'''

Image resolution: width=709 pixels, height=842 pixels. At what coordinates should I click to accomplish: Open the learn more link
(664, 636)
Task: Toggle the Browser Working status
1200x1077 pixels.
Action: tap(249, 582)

'''
'''

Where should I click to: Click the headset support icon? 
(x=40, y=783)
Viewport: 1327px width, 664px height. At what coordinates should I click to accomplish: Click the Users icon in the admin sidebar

'''
'''

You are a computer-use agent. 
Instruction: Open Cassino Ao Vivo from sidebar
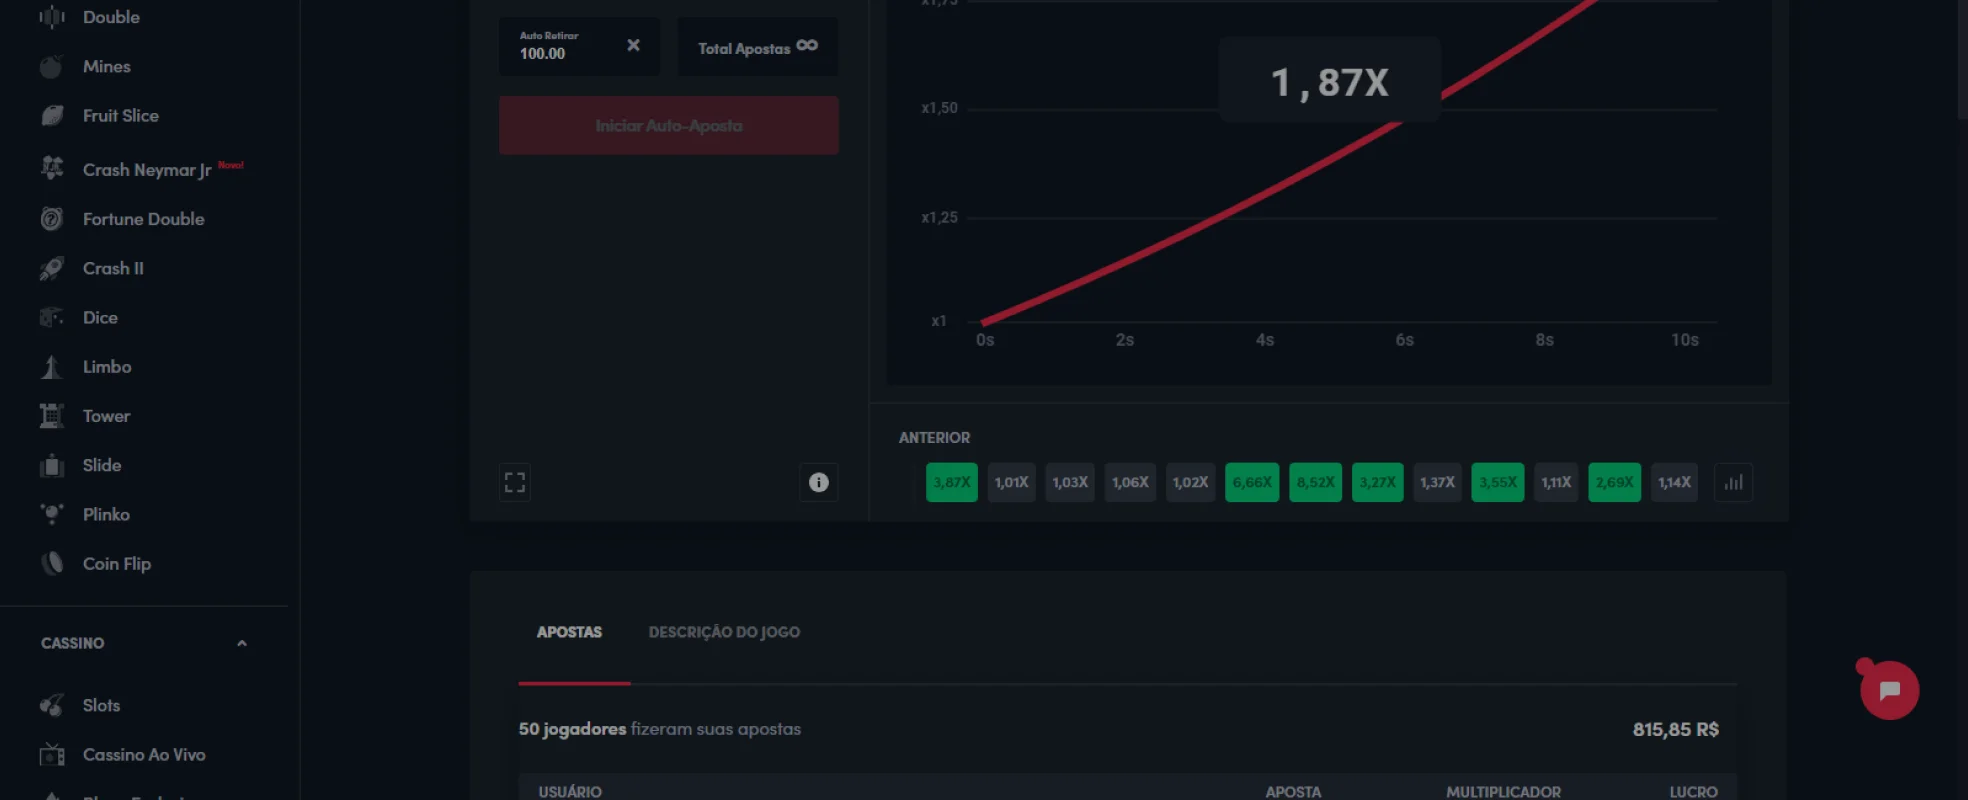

'''

_課題:_
上のエントリのうち、「Image resolution: width=709」を含む行から「Action: tap(249, 582)」を含む行までを、「learn more」を「read more」に入れ替えて書き直してください。それ以外は一切変えないこと。

_解答:_
Image resolution: width=709 pixels, height=842 pixels. At what coordinates should I click to accomplish: Open the read more link
(664, 636)
Task: Toggle the Browser Working status
1200x1077 pixels.
Action: tap(249, 582)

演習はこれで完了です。